[Stored data]
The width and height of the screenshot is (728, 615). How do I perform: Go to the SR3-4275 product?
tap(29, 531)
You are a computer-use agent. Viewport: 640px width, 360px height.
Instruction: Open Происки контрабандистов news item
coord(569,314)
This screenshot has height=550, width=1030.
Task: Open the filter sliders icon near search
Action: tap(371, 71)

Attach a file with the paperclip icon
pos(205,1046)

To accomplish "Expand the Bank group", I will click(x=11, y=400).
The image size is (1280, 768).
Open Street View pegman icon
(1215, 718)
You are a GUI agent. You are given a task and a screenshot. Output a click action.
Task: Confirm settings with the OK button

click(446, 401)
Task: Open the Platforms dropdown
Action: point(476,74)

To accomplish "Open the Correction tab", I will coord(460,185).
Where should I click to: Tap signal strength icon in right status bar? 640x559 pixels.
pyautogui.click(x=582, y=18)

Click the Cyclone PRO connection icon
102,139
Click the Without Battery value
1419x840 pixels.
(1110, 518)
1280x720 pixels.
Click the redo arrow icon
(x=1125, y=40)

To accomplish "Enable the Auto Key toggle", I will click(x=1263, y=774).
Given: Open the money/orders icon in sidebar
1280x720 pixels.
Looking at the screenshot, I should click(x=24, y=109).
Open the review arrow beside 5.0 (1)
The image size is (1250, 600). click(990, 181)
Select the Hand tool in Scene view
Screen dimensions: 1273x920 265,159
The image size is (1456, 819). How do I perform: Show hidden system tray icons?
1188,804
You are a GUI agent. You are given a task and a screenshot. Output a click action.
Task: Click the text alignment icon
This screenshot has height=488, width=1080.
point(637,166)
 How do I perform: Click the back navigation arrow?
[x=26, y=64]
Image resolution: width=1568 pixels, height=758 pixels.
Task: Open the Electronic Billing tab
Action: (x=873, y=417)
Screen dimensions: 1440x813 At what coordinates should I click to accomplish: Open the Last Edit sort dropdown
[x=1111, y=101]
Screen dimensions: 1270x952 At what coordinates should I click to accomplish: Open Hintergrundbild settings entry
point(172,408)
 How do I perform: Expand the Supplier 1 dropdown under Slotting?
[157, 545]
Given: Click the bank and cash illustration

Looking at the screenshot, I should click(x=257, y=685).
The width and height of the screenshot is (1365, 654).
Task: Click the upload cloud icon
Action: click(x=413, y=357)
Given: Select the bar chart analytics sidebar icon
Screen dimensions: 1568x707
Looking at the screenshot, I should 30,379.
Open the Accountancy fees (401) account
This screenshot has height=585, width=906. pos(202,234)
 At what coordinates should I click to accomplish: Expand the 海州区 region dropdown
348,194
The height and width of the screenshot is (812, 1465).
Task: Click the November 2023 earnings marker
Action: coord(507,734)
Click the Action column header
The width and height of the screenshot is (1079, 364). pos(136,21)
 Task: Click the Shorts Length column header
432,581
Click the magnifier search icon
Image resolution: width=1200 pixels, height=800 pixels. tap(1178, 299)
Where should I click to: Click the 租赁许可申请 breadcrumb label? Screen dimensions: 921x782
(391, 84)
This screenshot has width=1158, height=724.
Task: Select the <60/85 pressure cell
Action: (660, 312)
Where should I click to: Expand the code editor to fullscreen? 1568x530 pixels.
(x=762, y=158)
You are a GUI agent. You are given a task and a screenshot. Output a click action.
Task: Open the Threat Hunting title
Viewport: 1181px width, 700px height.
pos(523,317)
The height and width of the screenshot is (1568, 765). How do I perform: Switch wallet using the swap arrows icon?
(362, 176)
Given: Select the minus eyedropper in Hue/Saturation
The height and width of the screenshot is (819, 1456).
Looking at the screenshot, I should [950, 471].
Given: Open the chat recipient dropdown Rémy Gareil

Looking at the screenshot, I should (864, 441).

> _Job_: Could you rewrite every entry above, replacing "GUI agent" with "interface agent" and leaving everything else untouched?

> _Solved problem_:
The width and height of the screenshot is (728, 615). How do I perform: Go to the SR3-4275 product?
tap(29, 531)
You are a computer-use agent. Viewport: 640px width, 360px height.
Instruction: Open Происки контрабандистов news item
coord(569,314)
This screenshot has height=550, width=1030.
Task: Open the filter sliders icon near search
Action: tap(371, 71)

Attach a file with the paperclip icon
pos(205,1046)

To accomplish "Expand the Bank group", I will click(x=11, y=400).
The image size is (1280, 768).
Open Street View pegman icon
(1215, 718)
You are a interface agent. You are given a task and a screenshot. Output a click action.
Task: Confirm settings with the OK button

click(446, 401)
Task: Open the Platforms dropdown
Action: point(476,74)

To accomplish "Open the Correction tab", I will coord(460,185).
Where should I click to: Tap signal strength icon in right status bar? 640x559 pixels.
pyautogui.click(x=582, y=18)

Click the Cyclone PRO connection icon
102,139
Click the Without Battery value
1419x840 pixels.
(1110, 518)
1280x720 pixels.
Click the redo arrow icon
(x=1125, y=40)

To accomplish "Enable the Auto Key toggle", I will click(x=1263, y=774).
Given: Open the money/orders icon in sidebar
1280x720 pixels.
Looking at the screenshot, I should click(x=24, y=109).
Open the review arrow beside 5.0 (1)
The image size is (1250, 600). click(990, 181)
Select the Hand tool in Scene view
Screen dimensions: 1273x920 265,159
The image size is (1456, 819). How do I perform: Show hidden system tray icons?
1188,804
You are a interface agent. You are given a task and a screenshot. Output a click action.
Task: Click the text alignment icon
This screenshot has height=488, width=1080.
point(637,166)
 How do I perform: Click the back navigation arrow?
[x=26, y=64]
Image resolution: width=1568 pixels, height=758 pixels.
Task: Open the Electronic Billing tab
Action: (x=873, y=417)
Screen dimensions: 1440x813 At what coordinates should I click to accomplish: Open the Last Edit sort dropdown
[x=1111, y=101]
Screen dimensions: 1270x952 At what coordinates should I click to accomplish: Open Hintergrundbild settings entry
point(172,408)
 How do I perform: Expand the Supplier 1 dropdown under Slotting?
[157, 545]
Given: Click the bank and cash illustration

Looking at the screenshot, I should click(x=257, y=685).
The width and height of the screenshot is (1365, 654).
Task: Click the upload cloud icon
Action: click(x=413, y=357)
Given: Select the bar chart analytics sidebar icon
Screen dimensions: 1568x707
Looking at the screenshot, I should 30,379.
Open the Accountancy fees (401) account
This screenshot has height=585, width=906. pos(202,234)
 At what coordinates should I click to accomplish: Expand the 海州区 region dropdown
348,194
The height and width of the screenshot is (812, 1465).
Task: Click the November 2023 earnings marker
Action: coord(507,734)
Click the Action column header
The width and height of the screenshot is (1079, 364). pos(136,21)
 Task: Click the Shorts Length column header
432,581
Click the magnifier search icon
Image resolution: width=1200 pixels, height=800 pixels. tap(1178, 299)
Where should I click to: Click the 租赁许可申请 breadcrumb label? Screen dimensions: 921x782
(391, 84)
This screenshot has width=1158, height=724.
Task: Select the <60/85 pressure cell
Action: (660, 312)
Where should I click to: Expand the code editor to fullscreen? 1568x530 pixels.
(x=762, y=158)
You are a interface agent. You are given a task and a screenshot. Output a click action.
Task: Open the Threat Hunting title
Viewport: 1181px width, 700px height.
pos(523,317)
The height and width of the screenshot is (1568, 765). How do I perform: Switch wallet using the swap arrows icon?
(362, 176)
Given: Select the minus eyedropper in Hue/Saturation
The height and width of the screenshot is (819, 1456).
Looking at the screenshot, I should [950, 471].
Given: Open the chat recipient dropdown Rémy Gareil

Looking at the screenshot, I should (864, 441).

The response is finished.